▶ [Exercise requirements]: Among the entries below, find the lines holding "computer" and copy them.

Saved entries
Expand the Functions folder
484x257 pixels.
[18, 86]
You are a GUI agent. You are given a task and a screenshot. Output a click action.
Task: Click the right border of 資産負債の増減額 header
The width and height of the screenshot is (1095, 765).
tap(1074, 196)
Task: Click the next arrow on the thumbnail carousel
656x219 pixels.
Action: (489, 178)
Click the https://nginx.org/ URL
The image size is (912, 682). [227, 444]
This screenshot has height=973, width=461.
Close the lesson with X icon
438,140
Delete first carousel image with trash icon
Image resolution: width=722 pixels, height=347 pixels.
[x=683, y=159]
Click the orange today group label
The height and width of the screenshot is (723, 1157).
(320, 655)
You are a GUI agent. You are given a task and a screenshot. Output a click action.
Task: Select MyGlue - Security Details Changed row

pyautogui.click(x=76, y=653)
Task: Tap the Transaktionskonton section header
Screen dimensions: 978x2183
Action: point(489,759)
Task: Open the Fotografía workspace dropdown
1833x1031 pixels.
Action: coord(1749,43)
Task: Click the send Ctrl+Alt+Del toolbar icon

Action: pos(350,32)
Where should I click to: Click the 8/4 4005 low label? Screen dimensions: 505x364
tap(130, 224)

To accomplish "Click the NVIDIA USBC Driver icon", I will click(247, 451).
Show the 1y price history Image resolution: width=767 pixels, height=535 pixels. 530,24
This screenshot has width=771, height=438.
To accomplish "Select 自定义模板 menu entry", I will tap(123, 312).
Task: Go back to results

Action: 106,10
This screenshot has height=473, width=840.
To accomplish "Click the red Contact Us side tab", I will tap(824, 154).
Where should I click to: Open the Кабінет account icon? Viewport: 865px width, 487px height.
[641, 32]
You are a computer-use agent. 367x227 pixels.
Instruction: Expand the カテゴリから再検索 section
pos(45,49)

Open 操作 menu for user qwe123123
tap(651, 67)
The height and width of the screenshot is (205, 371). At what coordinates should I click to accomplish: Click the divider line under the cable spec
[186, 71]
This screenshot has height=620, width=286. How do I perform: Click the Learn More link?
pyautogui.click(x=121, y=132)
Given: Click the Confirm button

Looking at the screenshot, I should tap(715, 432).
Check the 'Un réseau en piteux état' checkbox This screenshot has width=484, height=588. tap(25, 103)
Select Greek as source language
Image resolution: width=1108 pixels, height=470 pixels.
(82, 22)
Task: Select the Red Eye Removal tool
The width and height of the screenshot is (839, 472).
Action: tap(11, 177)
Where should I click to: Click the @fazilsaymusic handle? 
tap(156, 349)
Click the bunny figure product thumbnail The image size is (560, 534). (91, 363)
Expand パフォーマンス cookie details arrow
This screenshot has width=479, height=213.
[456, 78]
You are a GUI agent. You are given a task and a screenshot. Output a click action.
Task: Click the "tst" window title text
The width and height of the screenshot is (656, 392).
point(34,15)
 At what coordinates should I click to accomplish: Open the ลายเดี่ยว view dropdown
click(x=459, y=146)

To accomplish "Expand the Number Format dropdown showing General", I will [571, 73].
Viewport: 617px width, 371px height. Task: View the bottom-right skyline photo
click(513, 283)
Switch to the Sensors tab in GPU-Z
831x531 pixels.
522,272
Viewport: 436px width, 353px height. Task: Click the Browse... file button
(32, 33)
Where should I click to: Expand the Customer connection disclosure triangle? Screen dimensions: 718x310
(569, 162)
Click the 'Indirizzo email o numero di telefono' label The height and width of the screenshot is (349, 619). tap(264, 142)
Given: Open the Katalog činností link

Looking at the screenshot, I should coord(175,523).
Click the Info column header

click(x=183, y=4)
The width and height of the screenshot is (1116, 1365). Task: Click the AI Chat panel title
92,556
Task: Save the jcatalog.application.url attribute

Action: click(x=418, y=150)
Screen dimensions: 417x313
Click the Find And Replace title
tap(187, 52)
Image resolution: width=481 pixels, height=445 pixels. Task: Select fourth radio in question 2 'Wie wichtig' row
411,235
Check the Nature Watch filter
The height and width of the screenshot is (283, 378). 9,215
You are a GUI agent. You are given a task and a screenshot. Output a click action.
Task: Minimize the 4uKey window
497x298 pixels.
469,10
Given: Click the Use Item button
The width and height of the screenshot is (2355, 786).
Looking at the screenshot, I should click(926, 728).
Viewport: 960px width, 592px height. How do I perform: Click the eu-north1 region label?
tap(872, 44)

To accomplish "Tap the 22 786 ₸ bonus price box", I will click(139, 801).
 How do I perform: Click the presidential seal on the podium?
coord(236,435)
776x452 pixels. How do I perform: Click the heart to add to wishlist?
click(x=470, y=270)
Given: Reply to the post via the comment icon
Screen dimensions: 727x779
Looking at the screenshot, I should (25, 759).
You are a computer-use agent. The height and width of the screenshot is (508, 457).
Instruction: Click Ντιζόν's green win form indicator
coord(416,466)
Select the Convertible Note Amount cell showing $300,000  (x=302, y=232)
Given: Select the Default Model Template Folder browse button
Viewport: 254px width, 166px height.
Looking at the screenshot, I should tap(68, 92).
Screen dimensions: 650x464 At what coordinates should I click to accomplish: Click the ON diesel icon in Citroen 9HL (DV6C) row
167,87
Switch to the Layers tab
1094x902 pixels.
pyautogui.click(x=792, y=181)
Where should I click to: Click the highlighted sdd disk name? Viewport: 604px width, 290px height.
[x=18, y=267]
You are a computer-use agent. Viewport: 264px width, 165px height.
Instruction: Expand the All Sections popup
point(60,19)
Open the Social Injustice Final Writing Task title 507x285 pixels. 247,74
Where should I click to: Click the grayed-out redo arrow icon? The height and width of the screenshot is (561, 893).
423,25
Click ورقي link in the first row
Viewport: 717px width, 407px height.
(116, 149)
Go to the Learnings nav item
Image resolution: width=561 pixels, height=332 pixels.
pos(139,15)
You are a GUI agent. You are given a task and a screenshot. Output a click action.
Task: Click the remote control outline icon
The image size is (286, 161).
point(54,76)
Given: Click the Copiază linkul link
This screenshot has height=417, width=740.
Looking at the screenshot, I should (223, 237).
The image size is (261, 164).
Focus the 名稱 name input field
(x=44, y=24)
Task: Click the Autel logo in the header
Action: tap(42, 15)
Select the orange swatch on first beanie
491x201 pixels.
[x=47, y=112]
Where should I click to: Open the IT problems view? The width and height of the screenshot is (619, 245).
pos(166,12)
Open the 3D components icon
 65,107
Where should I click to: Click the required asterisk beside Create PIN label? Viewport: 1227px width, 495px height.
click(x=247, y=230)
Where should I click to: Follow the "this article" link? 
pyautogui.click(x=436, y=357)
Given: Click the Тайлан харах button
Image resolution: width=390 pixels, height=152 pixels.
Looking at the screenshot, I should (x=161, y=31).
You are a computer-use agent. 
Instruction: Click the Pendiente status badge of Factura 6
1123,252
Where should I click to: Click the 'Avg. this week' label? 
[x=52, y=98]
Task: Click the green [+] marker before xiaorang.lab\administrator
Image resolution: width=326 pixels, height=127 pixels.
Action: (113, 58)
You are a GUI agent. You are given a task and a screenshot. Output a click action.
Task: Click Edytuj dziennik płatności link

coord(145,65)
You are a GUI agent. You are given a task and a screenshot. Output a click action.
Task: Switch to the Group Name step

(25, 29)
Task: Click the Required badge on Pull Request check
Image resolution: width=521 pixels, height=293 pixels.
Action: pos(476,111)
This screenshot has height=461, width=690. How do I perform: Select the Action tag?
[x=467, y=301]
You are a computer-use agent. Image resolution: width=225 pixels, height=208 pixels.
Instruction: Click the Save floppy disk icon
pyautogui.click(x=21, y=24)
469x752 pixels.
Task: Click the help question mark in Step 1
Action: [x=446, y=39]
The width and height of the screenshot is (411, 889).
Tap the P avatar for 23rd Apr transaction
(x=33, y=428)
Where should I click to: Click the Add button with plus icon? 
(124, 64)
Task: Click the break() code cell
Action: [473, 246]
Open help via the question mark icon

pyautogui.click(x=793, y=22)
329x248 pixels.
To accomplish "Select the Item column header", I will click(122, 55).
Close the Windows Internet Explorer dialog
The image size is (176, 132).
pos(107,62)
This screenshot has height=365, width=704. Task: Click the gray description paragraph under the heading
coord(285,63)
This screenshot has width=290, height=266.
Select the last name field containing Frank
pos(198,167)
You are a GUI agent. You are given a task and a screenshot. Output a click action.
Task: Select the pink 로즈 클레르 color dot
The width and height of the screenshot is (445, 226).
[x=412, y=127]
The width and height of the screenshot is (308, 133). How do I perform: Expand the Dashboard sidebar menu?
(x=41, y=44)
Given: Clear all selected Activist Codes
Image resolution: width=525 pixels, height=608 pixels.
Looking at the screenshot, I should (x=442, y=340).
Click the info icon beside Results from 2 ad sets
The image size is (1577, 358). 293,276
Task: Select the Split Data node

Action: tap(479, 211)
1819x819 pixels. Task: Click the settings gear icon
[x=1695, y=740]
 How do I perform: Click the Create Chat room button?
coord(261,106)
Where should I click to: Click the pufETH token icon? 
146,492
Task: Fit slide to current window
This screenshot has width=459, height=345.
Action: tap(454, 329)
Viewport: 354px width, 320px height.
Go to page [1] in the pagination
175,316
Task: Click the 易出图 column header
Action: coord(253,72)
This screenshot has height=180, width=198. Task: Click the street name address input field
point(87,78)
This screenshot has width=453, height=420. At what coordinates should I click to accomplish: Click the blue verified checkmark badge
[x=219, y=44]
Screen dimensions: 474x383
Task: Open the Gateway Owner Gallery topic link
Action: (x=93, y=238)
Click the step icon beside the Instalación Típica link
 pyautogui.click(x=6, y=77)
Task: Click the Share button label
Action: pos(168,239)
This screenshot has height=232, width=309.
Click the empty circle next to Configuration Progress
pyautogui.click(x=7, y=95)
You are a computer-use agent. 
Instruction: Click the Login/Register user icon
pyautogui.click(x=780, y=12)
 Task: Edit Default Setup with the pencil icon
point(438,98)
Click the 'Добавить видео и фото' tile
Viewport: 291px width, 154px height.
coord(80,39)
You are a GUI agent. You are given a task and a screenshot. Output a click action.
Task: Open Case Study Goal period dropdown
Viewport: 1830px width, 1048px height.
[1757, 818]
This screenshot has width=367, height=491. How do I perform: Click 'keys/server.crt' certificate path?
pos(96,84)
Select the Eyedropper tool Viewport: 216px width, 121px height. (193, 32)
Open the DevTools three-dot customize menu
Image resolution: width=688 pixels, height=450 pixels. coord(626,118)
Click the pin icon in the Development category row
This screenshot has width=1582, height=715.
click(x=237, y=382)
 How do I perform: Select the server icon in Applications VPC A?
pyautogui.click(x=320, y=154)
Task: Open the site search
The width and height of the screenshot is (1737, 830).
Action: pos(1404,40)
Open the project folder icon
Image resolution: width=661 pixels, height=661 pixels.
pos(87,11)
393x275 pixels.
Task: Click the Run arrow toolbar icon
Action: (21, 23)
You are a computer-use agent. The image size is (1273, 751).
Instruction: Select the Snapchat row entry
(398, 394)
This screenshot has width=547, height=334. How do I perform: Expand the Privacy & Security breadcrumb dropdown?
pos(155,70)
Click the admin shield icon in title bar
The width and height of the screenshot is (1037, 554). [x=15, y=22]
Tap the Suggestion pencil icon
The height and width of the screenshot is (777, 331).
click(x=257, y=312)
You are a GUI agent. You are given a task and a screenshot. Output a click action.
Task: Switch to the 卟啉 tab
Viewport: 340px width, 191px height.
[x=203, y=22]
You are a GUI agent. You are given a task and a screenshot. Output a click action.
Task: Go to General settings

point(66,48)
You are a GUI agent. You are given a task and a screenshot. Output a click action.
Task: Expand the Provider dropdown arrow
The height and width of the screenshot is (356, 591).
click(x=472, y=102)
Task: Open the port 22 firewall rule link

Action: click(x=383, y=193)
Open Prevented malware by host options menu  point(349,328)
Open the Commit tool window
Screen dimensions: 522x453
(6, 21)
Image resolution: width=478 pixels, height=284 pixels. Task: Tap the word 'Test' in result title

▶ [Result below]:
You are a computer-use agent. 367x227 pixels.
You are a computer-use agent. The height and width of the screenshot is (508, 457).
You are a computer-use agent. Viewport: 264px width, 165px height.
You are a computer-use agent. 
You are a computer-use agent. Image resolution: width=225 pixels, height=208 pixels.
You are a computer-use agent. 
You are a computer-use agent. The image size is (1273, 751).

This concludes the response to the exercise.